On the expressive power of $2$-edge-colourings of graphs

Given a finite set of $2$-edge-coloured graphs $\mathcal F$ and a hereditary property of graphs $\mathcal{P}$, we say that $\mathcal F$ expresses $\mathcal{P}$ if a graph $G$ has the property $\mathcal{P}$ if and only if it admits a $2$-edge-colouring not having any graph in $\mathcal F$ as an induced $2$-edge-coloured subgraph. We show that certain classic hereditary classes are expressible by some set of $2$-edge-coloured graphs on three vertices. We then initiate a systematic study of the following problem.
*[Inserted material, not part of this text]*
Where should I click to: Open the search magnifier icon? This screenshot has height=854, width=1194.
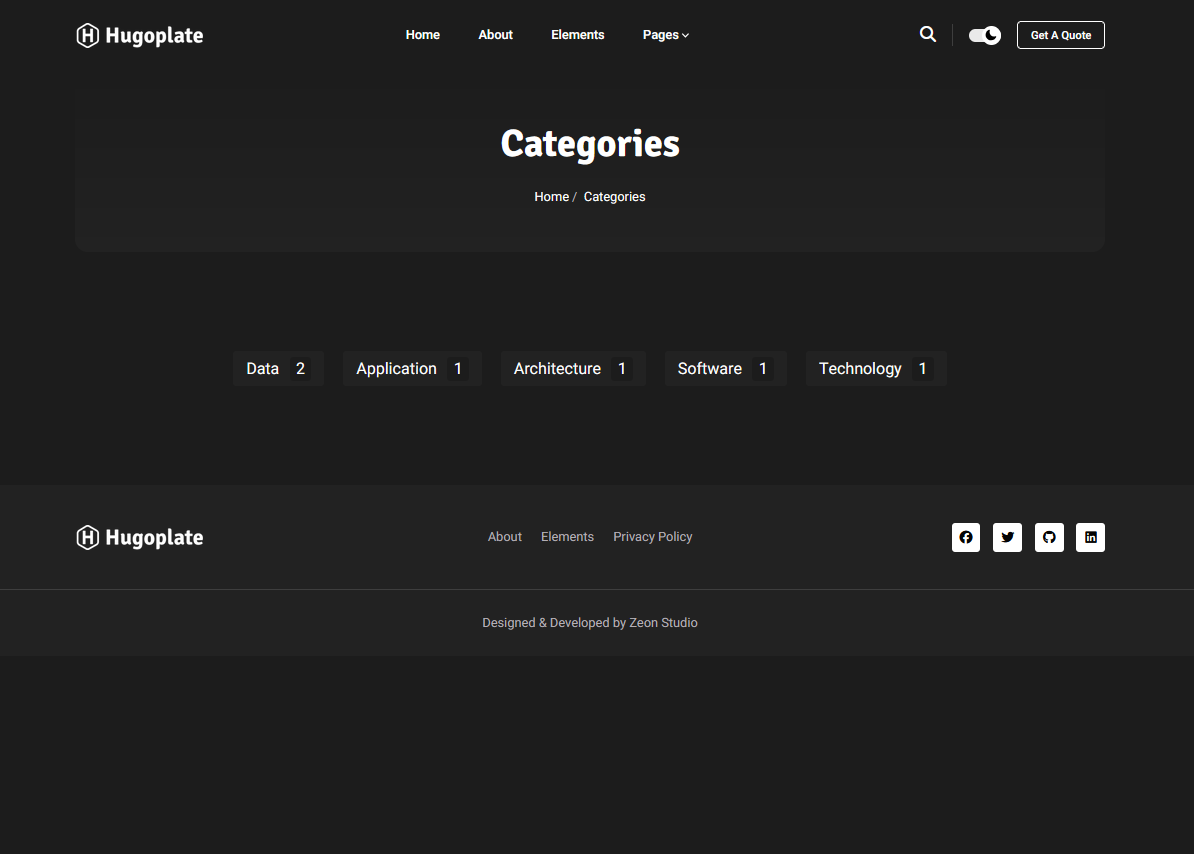tap(928, 35)
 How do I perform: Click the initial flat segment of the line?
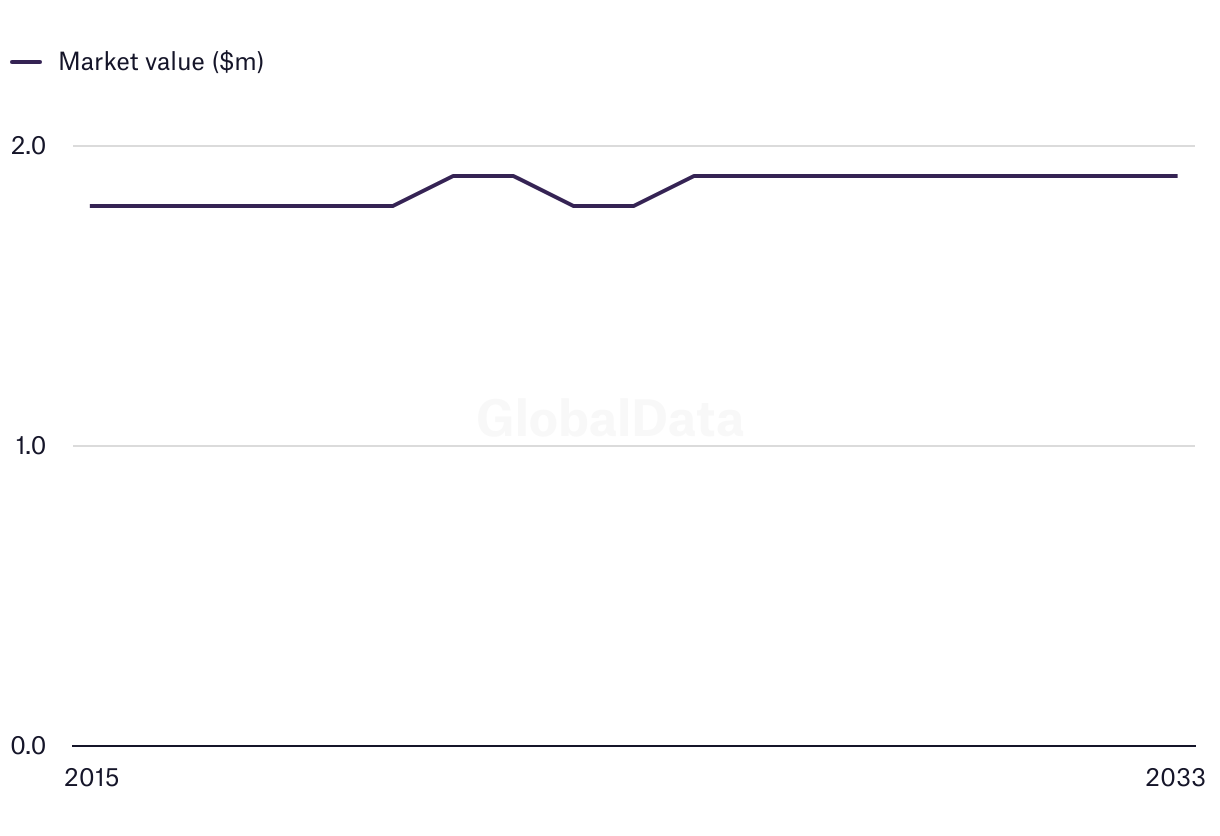[242, 206]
Given a finite set of $2$-edge-coloured graphs $\mathcal F$, structurally characterize the hereditary property expressed by $\mathcal F$. In our main results we describe all hereditary properties expressed by $\mathcal F$ when $\mathcal F$ consists of 2-edge-coloured graphs on three vertices and (1) patterns have at most two edges, or (2) $\mathcal F$ consists of both monochromatic paths and a set of coloured triangles. On the algorithmic side, we consider the $\mathcal F$-free colouring problem, i.e., deciding if an input graph admits an $\mathcal F$-free $2$-edge-colouring. It follows from our structural characterizations, that for all sets considered in (1) and (2) the $\mathcal F$-free colouring problem is solvable in polynomial time. We complement these tractability results with a uniform reduction to boolean constraint satisfaction problems which yield polynomial-time algorithms that recognize most graph classes expressible by a set $\mathcal F$ of $2$-edge-coloured graphs on at most three vertices. Finally, we exhibit some sets $\mathcal F$ such that the $\mathcal F$-free colouring problem is NP-complete.